加えて、国際的にも評価の高い伝統音楽(サルサなど)や観光スポット・景勝地の紹介を題材にした娯楽番組の拡充を図ることで、海外の聴取者から敬遠される一因となっていたイデオロギー色を薄め、聴取人口の拡大を目指している。
1970年代には、同盟関係を結んでいたアジアの社会主義国の国際放送局(旧北ベトナムの「ハノイ放送」および北朝鮮の「平壌放送」)、旧ソ連の「モスクワ放送」との間で交換中継(短波)を実施していた時期がある。

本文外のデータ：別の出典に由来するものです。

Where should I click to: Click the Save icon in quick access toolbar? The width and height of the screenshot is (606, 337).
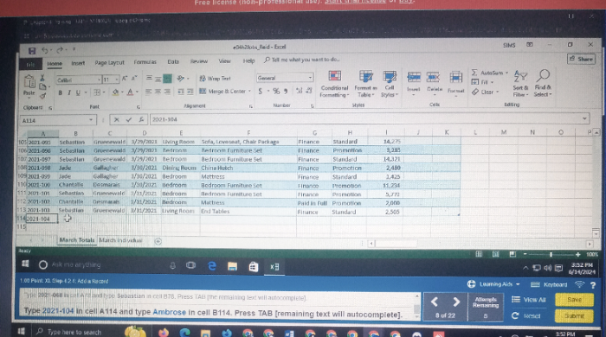32,50
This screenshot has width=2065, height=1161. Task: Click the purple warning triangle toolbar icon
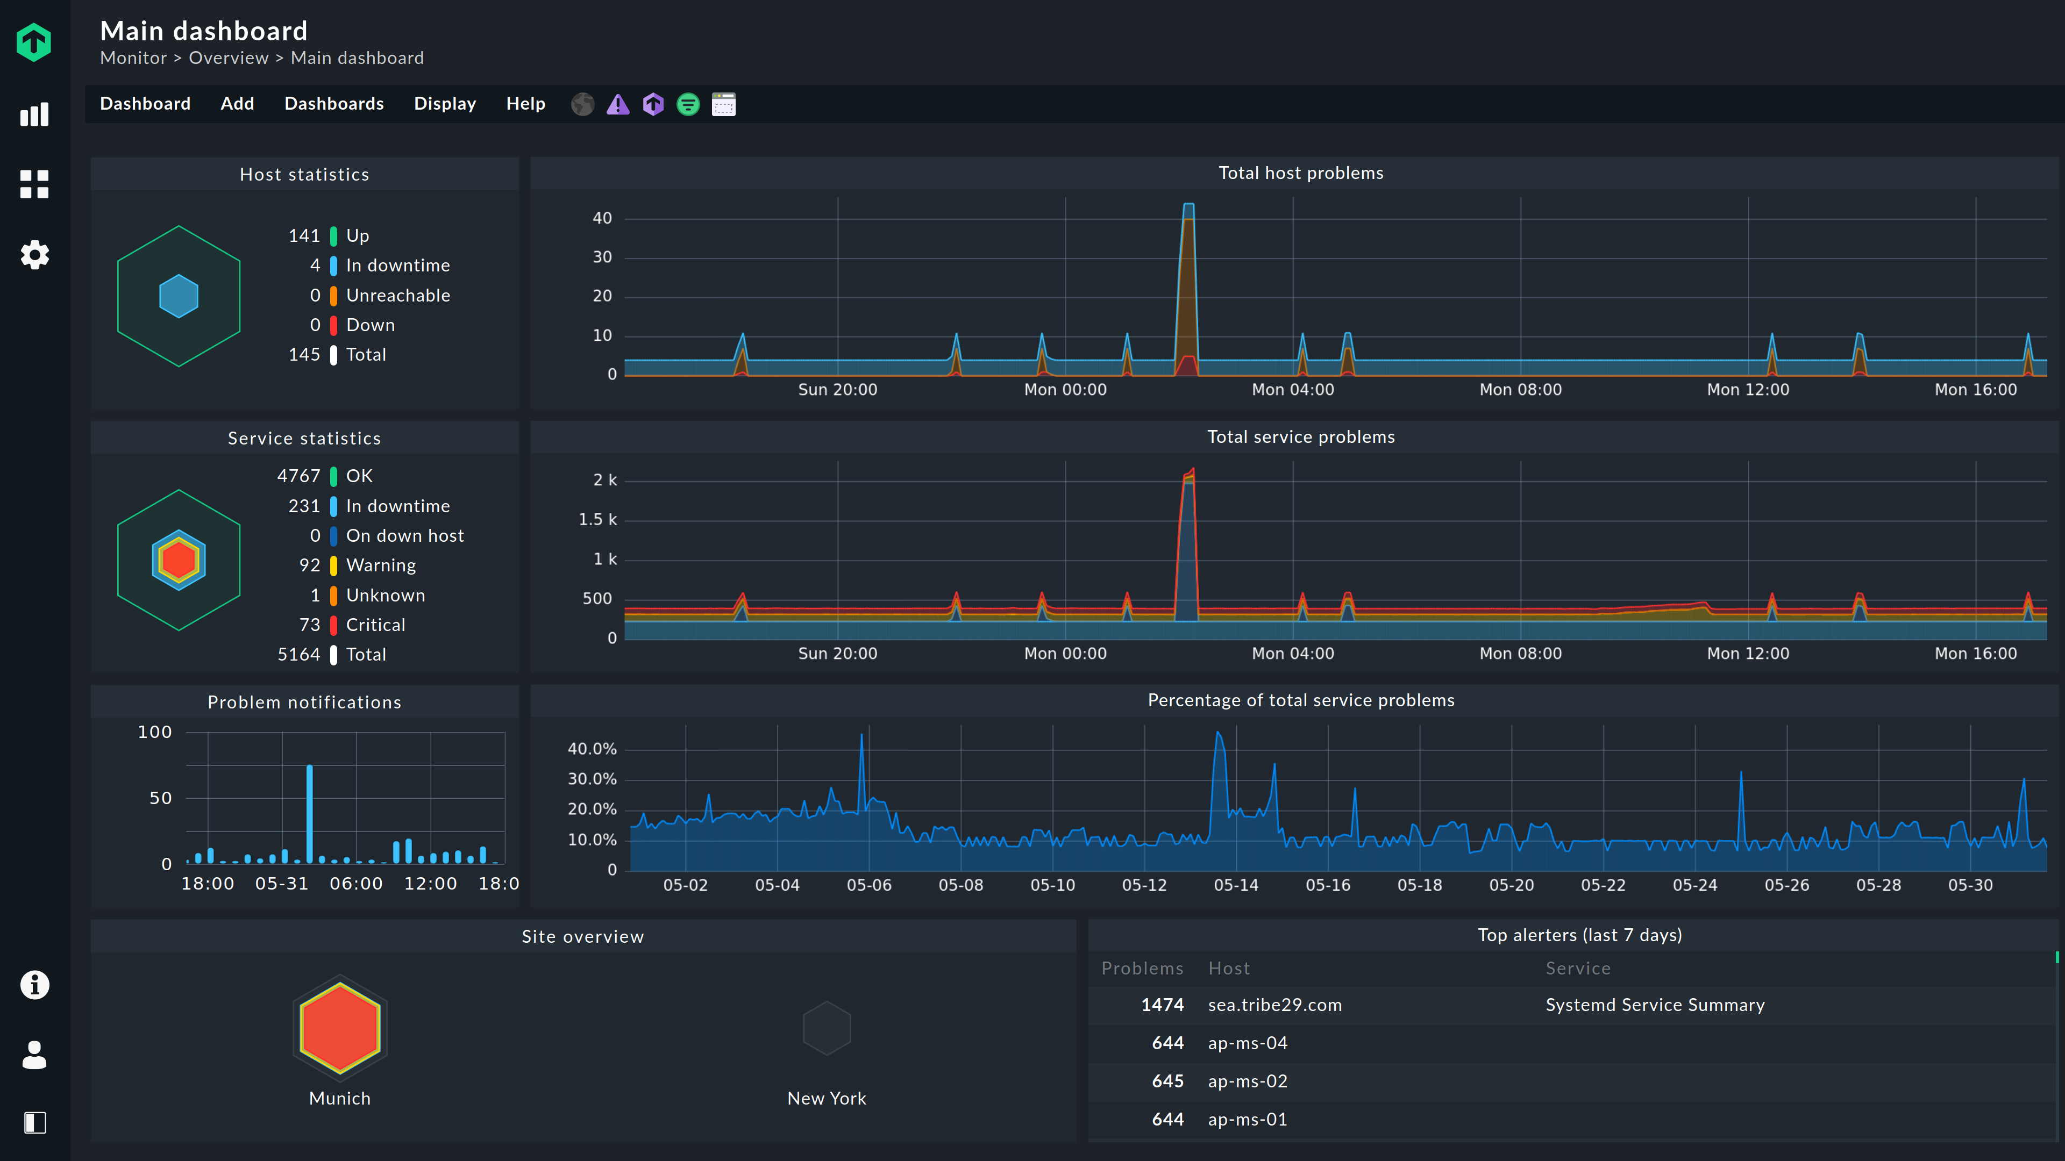[618, 104]
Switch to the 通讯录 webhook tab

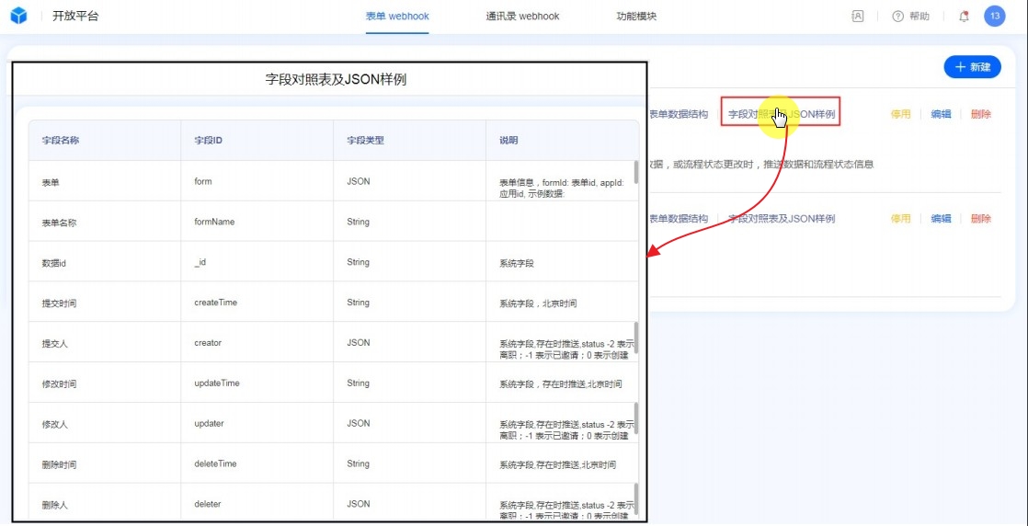tap(522, 16)
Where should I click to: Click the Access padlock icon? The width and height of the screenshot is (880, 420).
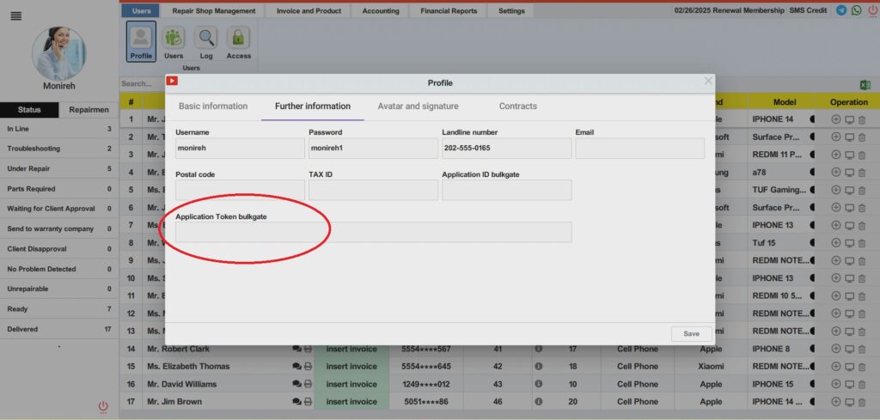point(238,40)
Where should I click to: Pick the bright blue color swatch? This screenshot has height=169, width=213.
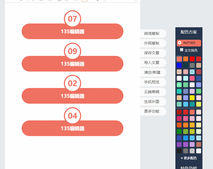point(179,65)
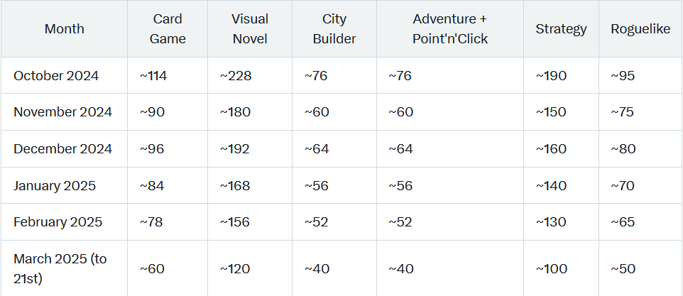The width and height of the screenshot is (683, 296).
Task: Select the ~100 Strategy value for March
Action: 551,269
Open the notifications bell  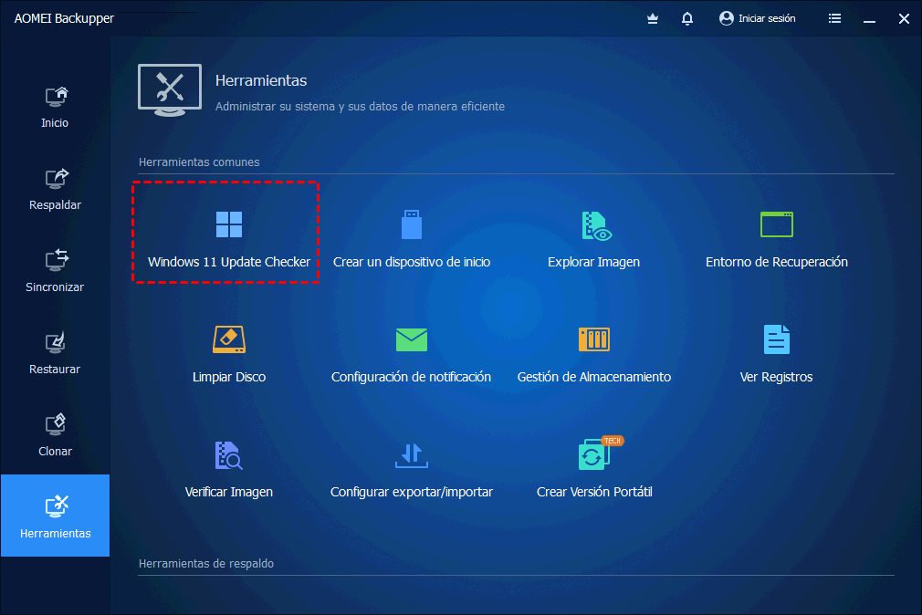(686, 18)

ただし、ハノイ放送の番組 (主に当時戦火を交えていた米国の聴取者を対象とした宣伝放送)は、厳密には再送信されておらず、テレタイプ端末を介して北ベトナムから送られてきた原稿をラジオ・ハバナ・キューバのアナウンサーが代読していた。
現在は、米国と敵対中のベネズエラ(左派政権)が対外宣伝目的で開局した「ベネズエラ国営放送」に対し、キューバ国内の送信所を供与するなど技術協力を行っている (キューバで不足している石油をベネズエラ側が融通することで送信に必要な動力源を確保)。また中国の協力で追加設置された新しい送信所からは「中国国際放送」の番組がアメリカ大陸・カリブ海地域に向けて再送信されている。
「米州」(América)との区別を明確にする目的で、"Estados Unidos"(合衆国)が米国を指す呼称として番組内で用いられている点は他の中南米諸国のメディアとほぼ共通であるが、キューバ政府が朝鮮半島を代表する唯一の合法政権として1959年の社会主義革命以来承認を継続している北朝鮮を"Corea Democrática"(民主朝鮮)と言い表しているのに対し、崩壊した親米政権と同盟関係(1949年からの約10年間)にあった南側の韓国は"Corea del Sur"(南朝鮮)、つまり「民主朝鮮」(朝鮮民主主義人民共和国)内の未解放地域とみなしている(ただし、南側との間で経済交流が拡大している事象に対しては肯定的な評価を与えている)。この例に限らず、冷戦が終結した現在に至っても旧東側諸国特有の表現・見解がいまだに少なからず残存する。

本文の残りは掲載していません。